--- Provided data ---

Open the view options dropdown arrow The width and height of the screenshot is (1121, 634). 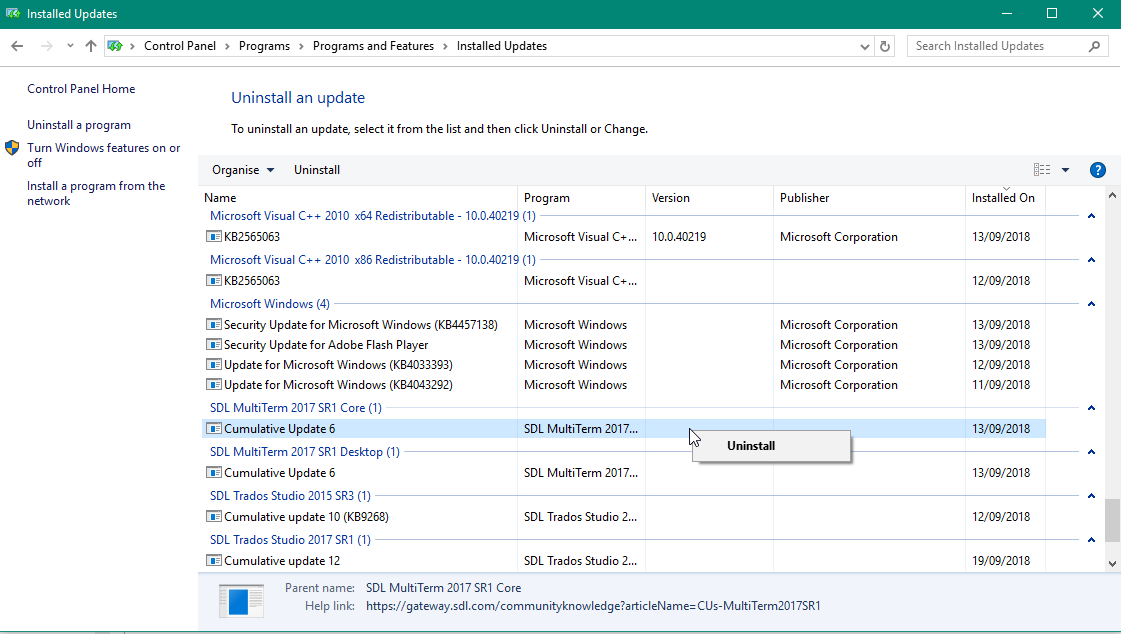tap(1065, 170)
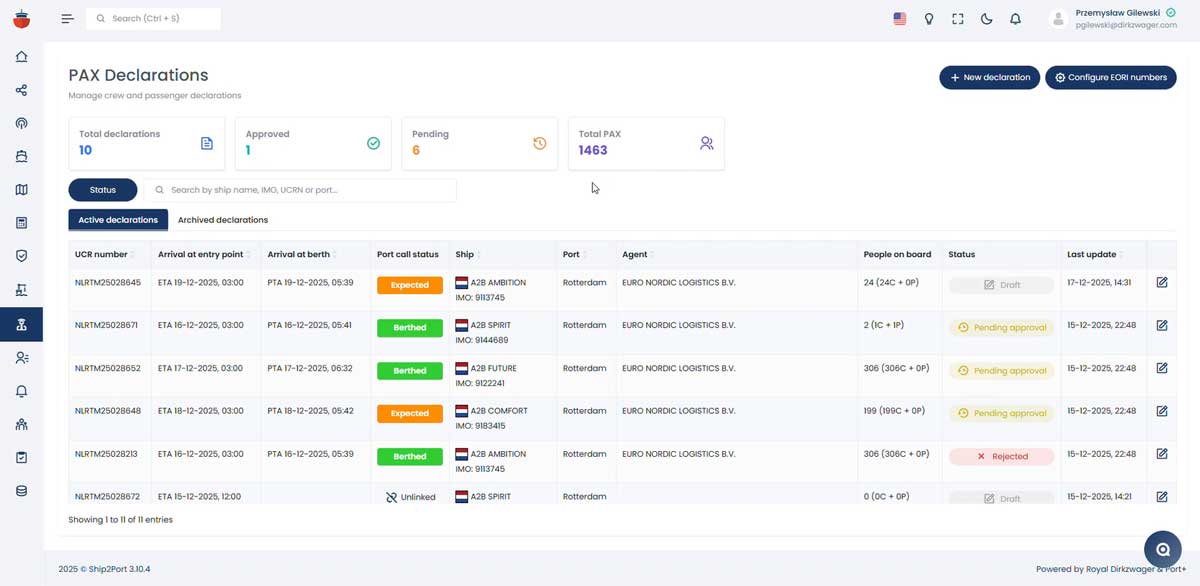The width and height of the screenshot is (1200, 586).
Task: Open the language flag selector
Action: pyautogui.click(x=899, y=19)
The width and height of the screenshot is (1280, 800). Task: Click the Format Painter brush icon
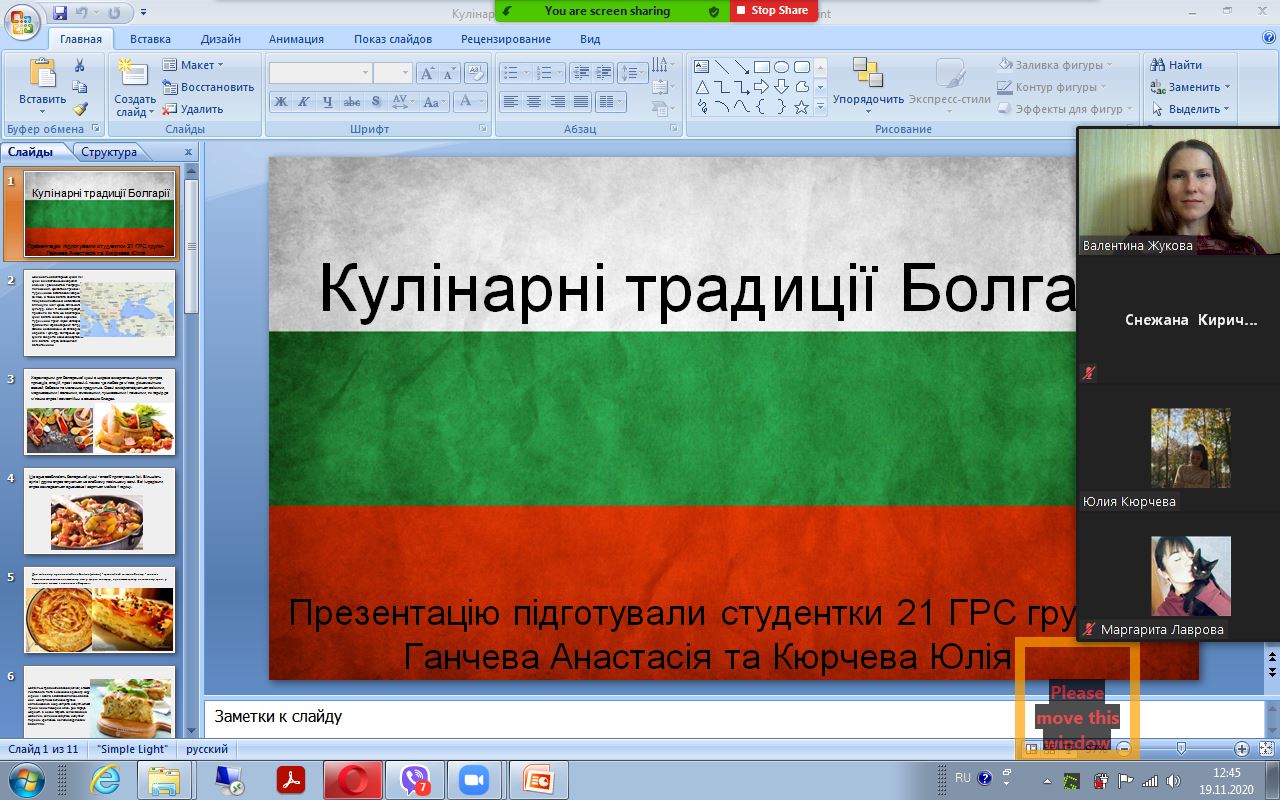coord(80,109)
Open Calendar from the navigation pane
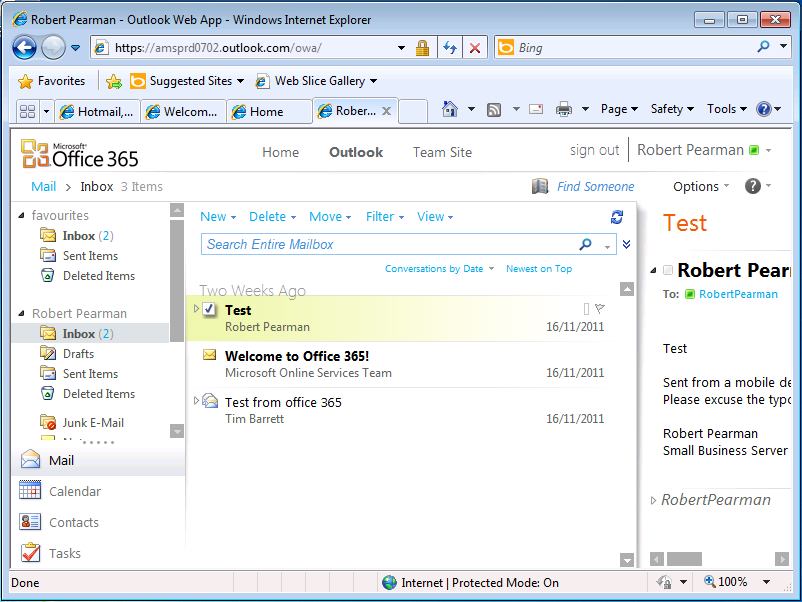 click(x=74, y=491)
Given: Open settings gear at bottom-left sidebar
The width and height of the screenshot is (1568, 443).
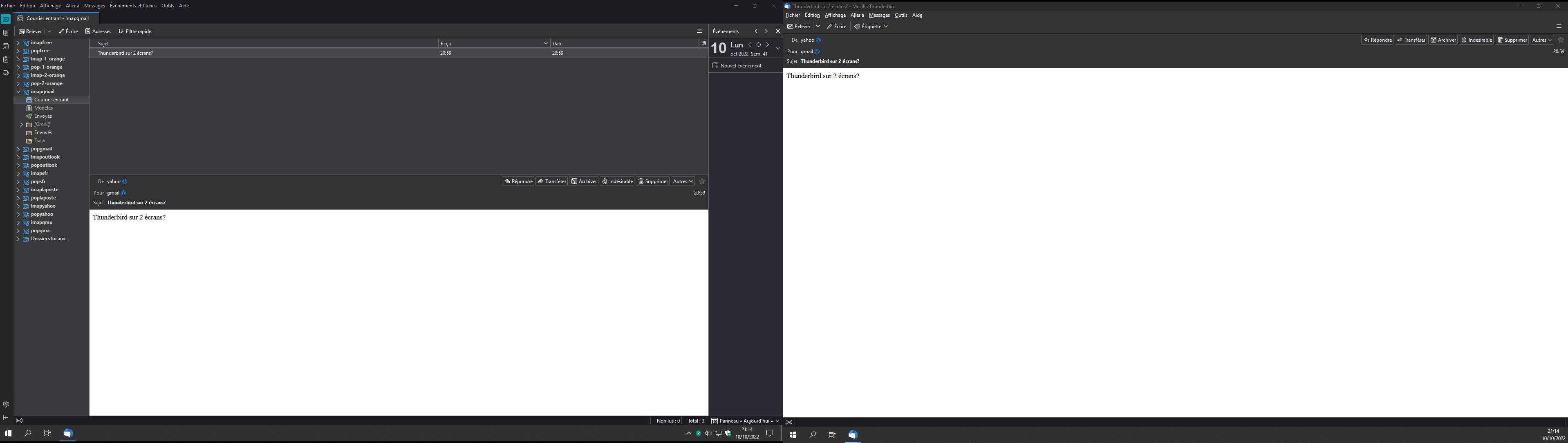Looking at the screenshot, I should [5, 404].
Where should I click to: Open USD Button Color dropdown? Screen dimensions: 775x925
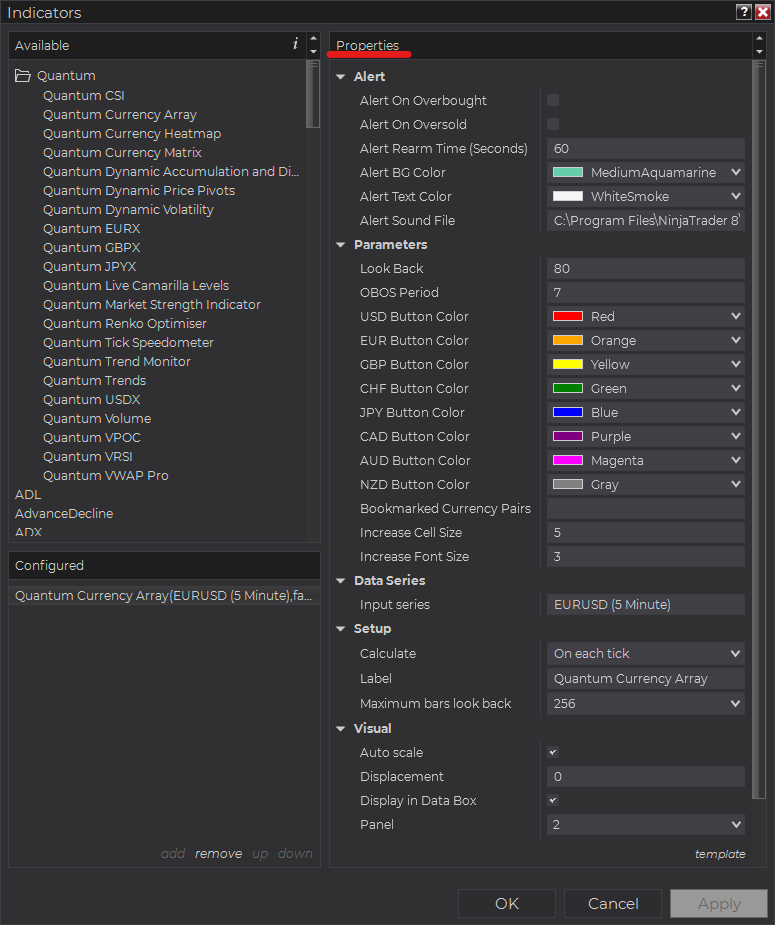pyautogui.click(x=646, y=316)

---
--- Provided data ---

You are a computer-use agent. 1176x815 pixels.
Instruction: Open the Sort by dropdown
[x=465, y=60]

---

Do this:
Copy the listing word for word, from the line with "Open Calendar from the navigation pane" up to and including the line with "pyautogui.click(x=646, y=316)", and leave the pictures out.

Response below:
Open Calendar from the navigation pane
 click(x=74, y=491)
Given: Open settings gear at bottom-left sidebar
The width and height of the screenshot is (1568, 443).
Looking at the screenshot, I should [5, 404].
Where should I click to: Open USD Button Color dropdown? Screen dimensions: 775x925
pyautogui.click(x=646, y=316)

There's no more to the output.